### Activity
From the records below, find each line with the string "cell" and copy it.

....

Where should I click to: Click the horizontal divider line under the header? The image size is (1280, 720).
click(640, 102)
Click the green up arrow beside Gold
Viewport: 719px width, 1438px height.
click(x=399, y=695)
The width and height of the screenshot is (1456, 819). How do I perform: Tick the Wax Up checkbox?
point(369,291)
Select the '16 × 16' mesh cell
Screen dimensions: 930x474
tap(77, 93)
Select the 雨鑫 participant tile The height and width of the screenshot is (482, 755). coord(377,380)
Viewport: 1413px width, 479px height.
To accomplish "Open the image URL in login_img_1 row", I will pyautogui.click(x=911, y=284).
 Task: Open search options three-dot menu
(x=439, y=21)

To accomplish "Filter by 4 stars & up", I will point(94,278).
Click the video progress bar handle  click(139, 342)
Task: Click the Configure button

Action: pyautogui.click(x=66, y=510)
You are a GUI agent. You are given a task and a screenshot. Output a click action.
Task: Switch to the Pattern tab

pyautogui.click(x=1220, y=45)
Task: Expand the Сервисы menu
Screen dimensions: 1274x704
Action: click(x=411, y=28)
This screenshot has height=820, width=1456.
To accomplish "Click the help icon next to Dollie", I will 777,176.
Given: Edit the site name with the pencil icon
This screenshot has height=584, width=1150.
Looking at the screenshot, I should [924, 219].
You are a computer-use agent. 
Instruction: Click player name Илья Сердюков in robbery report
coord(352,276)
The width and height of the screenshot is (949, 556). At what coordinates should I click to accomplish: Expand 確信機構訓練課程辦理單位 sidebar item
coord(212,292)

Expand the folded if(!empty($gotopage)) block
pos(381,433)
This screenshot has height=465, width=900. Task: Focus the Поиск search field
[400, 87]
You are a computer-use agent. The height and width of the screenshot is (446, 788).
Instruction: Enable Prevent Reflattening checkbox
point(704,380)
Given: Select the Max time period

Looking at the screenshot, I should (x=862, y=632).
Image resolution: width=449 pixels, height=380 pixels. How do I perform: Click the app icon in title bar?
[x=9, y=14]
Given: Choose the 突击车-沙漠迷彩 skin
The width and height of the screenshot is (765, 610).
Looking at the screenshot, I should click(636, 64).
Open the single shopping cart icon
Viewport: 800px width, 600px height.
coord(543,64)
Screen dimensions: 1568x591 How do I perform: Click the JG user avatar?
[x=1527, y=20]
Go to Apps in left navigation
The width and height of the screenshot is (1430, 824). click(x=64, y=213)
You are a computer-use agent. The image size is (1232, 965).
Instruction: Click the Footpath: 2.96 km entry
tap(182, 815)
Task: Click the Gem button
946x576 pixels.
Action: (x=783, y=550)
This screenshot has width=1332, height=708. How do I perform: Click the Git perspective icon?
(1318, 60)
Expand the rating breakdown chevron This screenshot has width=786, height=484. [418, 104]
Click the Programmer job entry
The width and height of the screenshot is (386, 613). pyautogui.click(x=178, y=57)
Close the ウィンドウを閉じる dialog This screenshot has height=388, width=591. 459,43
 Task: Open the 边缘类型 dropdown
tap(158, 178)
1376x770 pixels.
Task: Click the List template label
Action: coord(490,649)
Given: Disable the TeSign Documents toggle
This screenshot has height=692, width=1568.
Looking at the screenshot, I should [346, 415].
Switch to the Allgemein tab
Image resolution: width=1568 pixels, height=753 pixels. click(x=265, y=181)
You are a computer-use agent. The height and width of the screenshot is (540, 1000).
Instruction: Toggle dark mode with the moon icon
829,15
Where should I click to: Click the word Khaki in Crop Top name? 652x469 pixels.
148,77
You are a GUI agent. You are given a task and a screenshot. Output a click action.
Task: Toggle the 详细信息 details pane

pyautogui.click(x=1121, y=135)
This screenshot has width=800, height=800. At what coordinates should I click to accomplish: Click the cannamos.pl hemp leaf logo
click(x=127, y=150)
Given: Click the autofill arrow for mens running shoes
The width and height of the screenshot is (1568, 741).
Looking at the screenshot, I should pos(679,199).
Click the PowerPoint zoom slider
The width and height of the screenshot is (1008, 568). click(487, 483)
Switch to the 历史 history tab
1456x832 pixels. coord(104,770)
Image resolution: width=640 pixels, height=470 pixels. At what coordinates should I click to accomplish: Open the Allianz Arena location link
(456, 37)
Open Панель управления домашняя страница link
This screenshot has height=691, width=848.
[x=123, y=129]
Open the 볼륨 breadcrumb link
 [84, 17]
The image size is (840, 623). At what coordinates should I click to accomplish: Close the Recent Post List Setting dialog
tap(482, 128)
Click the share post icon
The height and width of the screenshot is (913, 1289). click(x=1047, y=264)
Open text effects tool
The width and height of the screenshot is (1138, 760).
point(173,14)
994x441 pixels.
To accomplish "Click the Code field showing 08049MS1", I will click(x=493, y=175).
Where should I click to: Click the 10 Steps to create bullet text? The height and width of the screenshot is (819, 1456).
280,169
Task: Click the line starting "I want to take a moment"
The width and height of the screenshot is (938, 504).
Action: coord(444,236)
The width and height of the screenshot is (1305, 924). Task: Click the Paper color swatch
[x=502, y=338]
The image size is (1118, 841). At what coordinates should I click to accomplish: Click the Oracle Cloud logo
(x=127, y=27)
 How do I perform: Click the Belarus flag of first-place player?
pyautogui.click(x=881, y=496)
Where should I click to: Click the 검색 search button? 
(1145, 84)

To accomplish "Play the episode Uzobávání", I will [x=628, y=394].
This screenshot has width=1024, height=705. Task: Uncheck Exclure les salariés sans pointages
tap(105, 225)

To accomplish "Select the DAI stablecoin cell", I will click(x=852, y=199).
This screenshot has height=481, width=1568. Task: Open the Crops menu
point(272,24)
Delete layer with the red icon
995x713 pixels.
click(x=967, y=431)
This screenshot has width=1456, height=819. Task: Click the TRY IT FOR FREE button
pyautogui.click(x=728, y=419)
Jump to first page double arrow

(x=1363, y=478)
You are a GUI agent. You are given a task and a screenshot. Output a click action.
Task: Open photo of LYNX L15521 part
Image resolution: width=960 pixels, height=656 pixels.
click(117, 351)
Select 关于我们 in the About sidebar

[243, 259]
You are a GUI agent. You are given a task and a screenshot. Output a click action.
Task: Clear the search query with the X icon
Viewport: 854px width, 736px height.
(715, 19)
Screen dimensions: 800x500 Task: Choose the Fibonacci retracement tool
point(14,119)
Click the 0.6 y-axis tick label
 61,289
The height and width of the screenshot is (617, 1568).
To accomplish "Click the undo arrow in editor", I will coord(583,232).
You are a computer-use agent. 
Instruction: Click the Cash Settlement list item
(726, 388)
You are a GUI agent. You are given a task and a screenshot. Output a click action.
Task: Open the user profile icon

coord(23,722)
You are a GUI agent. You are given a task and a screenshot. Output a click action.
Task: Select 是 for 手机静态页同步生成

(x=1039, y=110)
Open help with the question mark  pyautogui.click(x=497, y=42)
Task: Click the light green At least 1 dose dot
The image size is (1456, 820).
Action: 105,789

....

### Answer to the problem
Select the '16 × 16' mesh cell
To accomplish "Select the DAI stablecoin cell", I will click(x=852, y=199).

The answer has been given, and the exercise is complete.